MiMoCode's bet is memory, not the model
Most terminal coding assistants forget everything when the session ends. MiMoCode, Xiaomi's terminal-native coding agent, is built around the opposite assumption: that the useful part is what the agent remembers between sessions. It is a fork of OpenCode that keeps the familiar TUI, multi-provider support, LSP, and MCP, then layers on a persistent memory system meant to hold a deep understanding of your project across runs.
You can start it with zero configuration through a free-for-now "MiMo Auto" channel, point it at any mainstream LLM provider, or import your existing Claude Code authentication in one step. Install is a one-line script or npm install -g @mimo-ai/cli, then mimo; the source lives in the XiaomiMiMo/MiMo-Code repository.
The memory and context machinery
The memory system is concrete, not a slogan. Project knowledge lives in a MEMORY.md, structured session state in a checkpoint.md maintained automatically by a checkpoint-writer subagent, scratch notes in notes.md, and per-task logs under tasks/<id>/progress.md. All of it is searchable through SQLite FTS5 full-text search and injected automatically when a session resumes, so the agent does not relearn your project every time.

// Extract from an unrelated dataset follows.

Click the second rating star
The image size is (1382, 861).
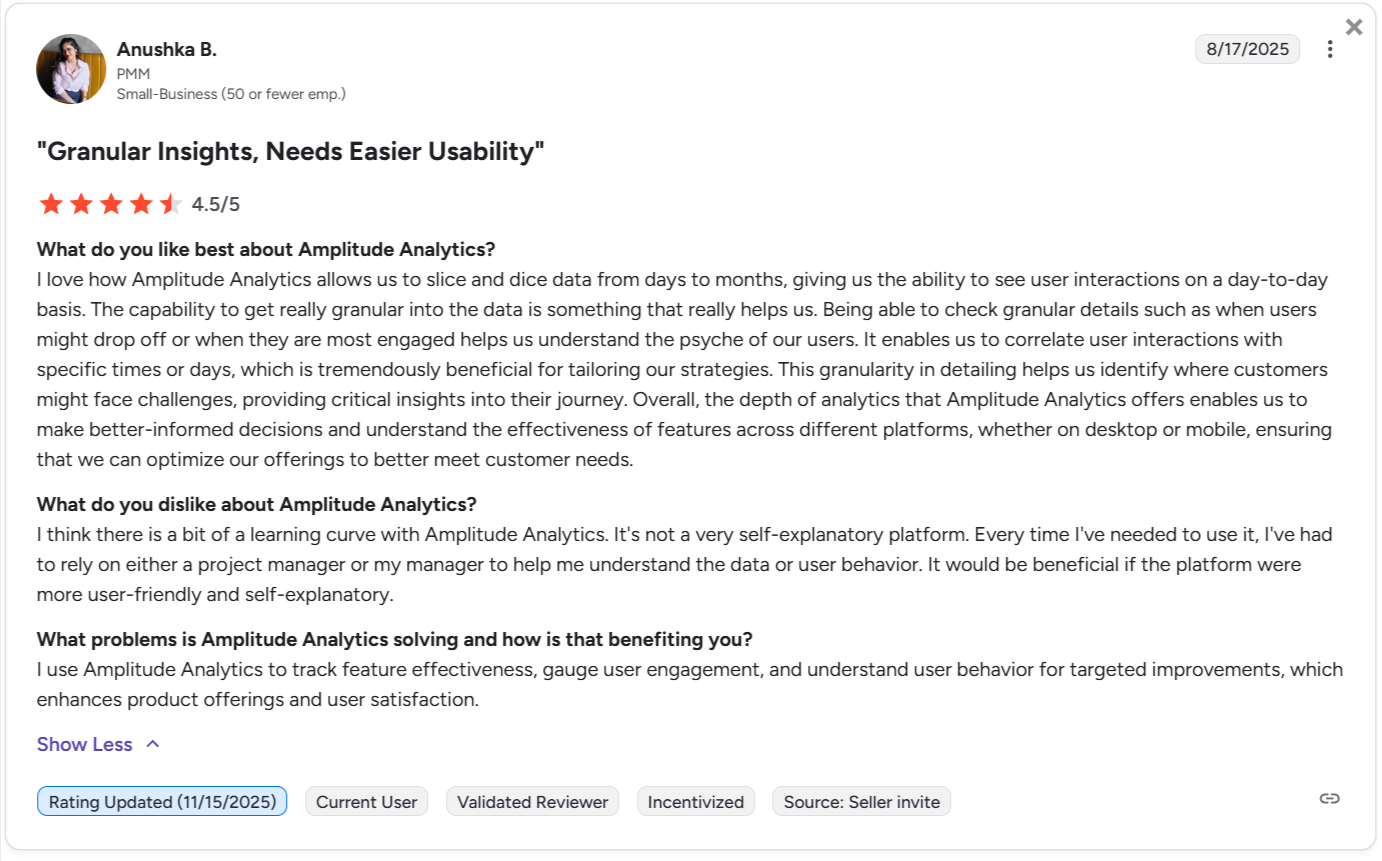(x=81, y=204)
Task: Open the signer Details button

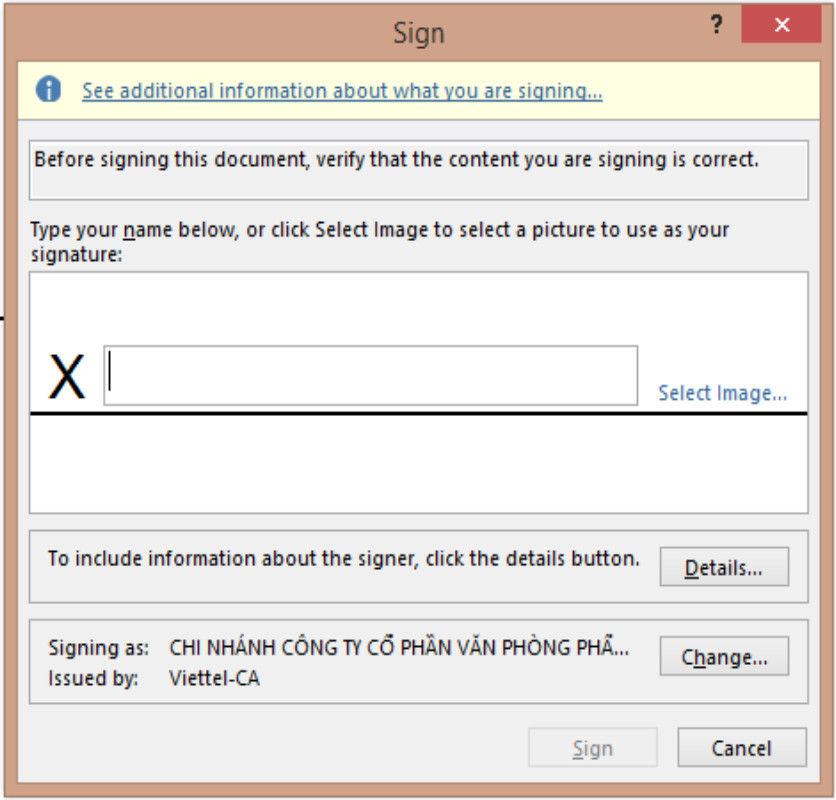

The context management is the part worth borrowing ideas from. MiMoCode decides when to checkpoint based on the model's context window, and when context nears the limit it rebuilds from the latest checkpoint, project memory, task progress, and recent messages rather than just truncating. A token budget with importance ranking controls how much of that re-enters context. For anyone who has watched a long agent session degrade as it fills its window, this is the right problem to attack.
Two more features stand out. A /goal command sets a stop condition, and when the agent tries to stop, an independent judge model checks whether the condition is actually met, aimed squarely at the "optimistic stop" failure where autonomous agents quit too early. And /dream and /distill mine recent session traces to extract durable knowledge into memory and package repeated manual workflows into reusable skills.
Where it fits, and the caveats
The source is MIT, but use is also subject to a separate use-restrictions file and, for the hosted MiMo services, Xiaomi's terms, so read both before building on it commercially. As a fork tracking OpenCode, MiMoCode inherits that project's strengths and its churn, and the free MiMo Auto channel is explicitly time-limited, so price in a real provider for ongoing use.
If you already live in a terminal coding agent and your frustration is that it forgets, MiMoCode is worth a session or two specifically to see whether the memory and context-reconstruction design holds up on a real project. The model matters less here than the scaffolding around it, which is an unusual and welcome thing to be able to say about a coding assistant.